**SHORT PROBLEM:** List each line of the items below that contains the string "width", copying every such line in full.
>> Start DATA FOR THIS TASK
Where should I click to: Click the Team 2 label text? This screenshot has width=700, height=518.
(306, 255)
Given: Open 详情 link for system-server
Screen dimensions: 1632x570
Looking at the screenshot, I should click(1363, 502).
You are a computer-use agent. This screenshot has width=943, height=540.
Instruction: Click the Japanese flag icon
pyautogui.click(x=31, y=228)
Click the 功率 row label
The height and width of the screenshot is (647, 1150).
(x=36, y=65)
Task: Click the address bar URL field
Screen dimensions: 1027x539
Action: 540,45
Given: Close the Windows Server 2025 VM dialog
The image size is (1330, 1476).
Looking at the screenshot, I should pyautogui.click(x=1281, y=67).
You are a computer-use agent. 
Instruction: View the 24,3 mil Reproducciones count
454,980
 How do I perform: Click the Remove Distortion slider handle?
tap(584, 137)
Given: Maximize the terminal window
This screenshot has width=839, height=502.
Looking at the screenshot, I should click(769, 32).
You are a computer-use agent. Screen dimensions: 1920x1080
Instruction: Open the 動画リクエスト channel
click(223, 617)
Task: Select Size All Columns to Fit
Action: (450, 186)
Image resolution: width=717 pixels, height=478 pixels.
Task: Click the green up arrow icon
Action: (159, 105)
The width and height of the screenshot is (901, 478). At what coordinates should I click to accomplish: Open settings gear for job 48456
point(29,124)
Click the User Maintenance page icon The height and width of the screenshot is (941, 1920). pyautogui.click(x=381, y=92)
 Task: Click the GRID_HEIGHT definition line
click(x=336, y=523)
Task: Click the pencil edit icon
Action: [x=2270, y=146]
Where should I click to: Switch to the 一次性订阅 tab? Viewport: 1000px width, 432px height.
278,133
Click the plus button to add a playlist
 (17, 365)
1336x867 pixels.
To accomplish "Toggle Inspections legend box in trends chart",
>> End DATA FOR THIS TASK
**FINAL RESULT:**
Where should I click to: Click the Team 2 label text? This screenshot has width=700, height=518.
You are a computer-use agent. This screenshot has width=943, height=540.
The height and width of the screenshot is (647, 1150).
This screenshot has width=839, height=502.
Image resolution: width=717 pixels, height=478 pixels.
The width and height of the screenshot is (901, 478). At what coordinates should I click to accomplish: Open settings gear for job 48456
Click the User Maintenance page icon The height and width of the screenshot is (941, 1920). pyautogui.click(x=381, y=92)
Where should I click to: Switch to the 一次性订阅 tab? Viewport: 1000px width, 432px height.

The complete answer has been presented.